An Indian health ministry report was released on Monday, listing the prevalence of beedi smoking, its consequences - both economic and health wise - and public health policy strategies.
The report highlighted that an estimated 100 million people - mostly from the poor and illiterate section of the Indian population- smoke beedi or hand-rolled cigarettes in India. Smoking beedi caused 200,000 tuberculosis deaths, says the report.
The first analytical, scientific and systematic study on the beedi-smoking trend for the year 2004-05 was sponsored by the Indian Union Ministry of Health supported by the World Health Organization, Center for Disease Control and Prevention in Atlanta and the US Department of Health and Human Sciences.
The study led by Prakash C. Gupta, director of Research at Healis, Sekhsaria Institute for Public Health in Mumbai that supported the study, and Samira Asma observes that though beedi smoking causes the same diseases as cigarette smoking does - lung cancer, oral cancer, heart diseases, lung disease and addiction, it is more harmful than cigarette smoking.
Beedi is the cheaper Asian version of cigarette wherein tobacco is hand-rolled in 'tendu' leaves. Smoking beedi is considered more harmful than cigarette smoking because it contains more tar, nicotine, carbon monoxide, carcinogenic hydrocarbons and other toxic and class A carcinogenic substances such as nitro amines (NNN and NNK). However, beedi has less tobacco than cigarettes.
"In India, beedi smoking contributes substantially to death from tuberculosis," said Health Secretary Naresh Dayal.
He also added, "One million of the estimated two million cases of tuberculosis in India are due to smoking. But beedi smokers with tuberculosis are at three times higher risk of death compared to TB patients who are non-smokers."
According to the report, about 85 per cent of the world's beedi is produced in India in 290,000 beedi-making units. Beedi-rolling centers are predominantly in West Bengal, Andhra Pradesh, Tamil Nadu and Karnataka where cheap labor is available.
Beedi from India is also exported to the US, marketed in various flavors like cherry, mango, honey, strawberry and chocolate.
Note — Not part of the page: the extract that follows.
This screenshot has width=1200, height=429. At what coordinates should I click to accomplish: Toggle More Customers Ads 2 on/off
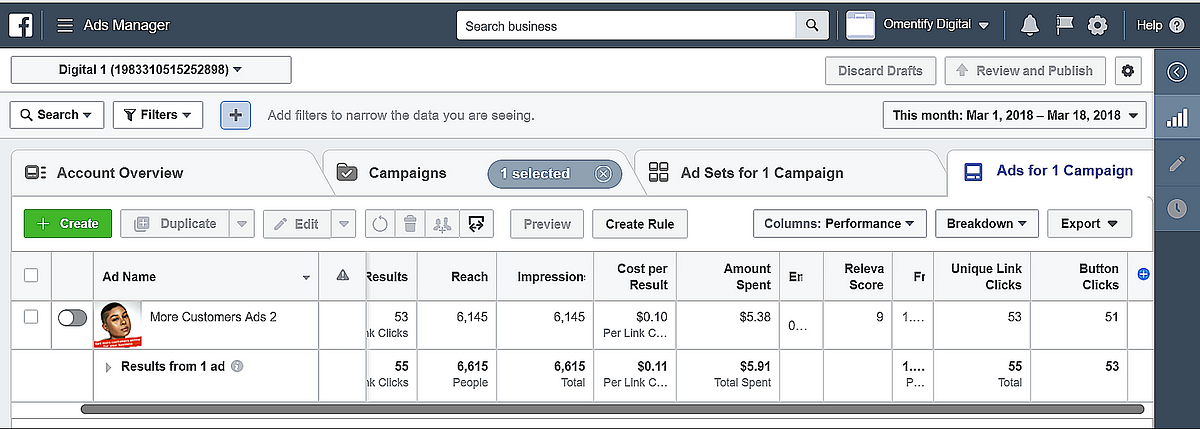pos(73,317)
About 14 brands of filtered and unfiltered beedi brands are marketed to the US of which 5 brands come under the 'herbal beedi' tag.
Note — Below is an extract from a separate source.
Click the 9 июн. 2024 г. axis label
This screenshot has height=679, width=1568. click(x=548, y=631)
The study titled "Beedi and Public Health" records that there are more beedi smokers than users of any other kind of tobacco products. "Beedi is the most widely used form of tobacco. There are 240 million tobacco users of which 100 million smoke beedi," health secretary Naresh Dayal said.
The habit is found the highest in rural Muslim males and next in rural Hindu males. The habit of beedi-smoking is also found in children who are 8-10 years old.
Beedi smoking is harmful for not just smokers, but in the case of passive smoking in those exposed to second-hand smoke as well.
"Beedi also harms workers rolling beedis through inhalation of tobacco dust, while farmers and farm workers handling tobacco crop also suffer severe health problems," the report said.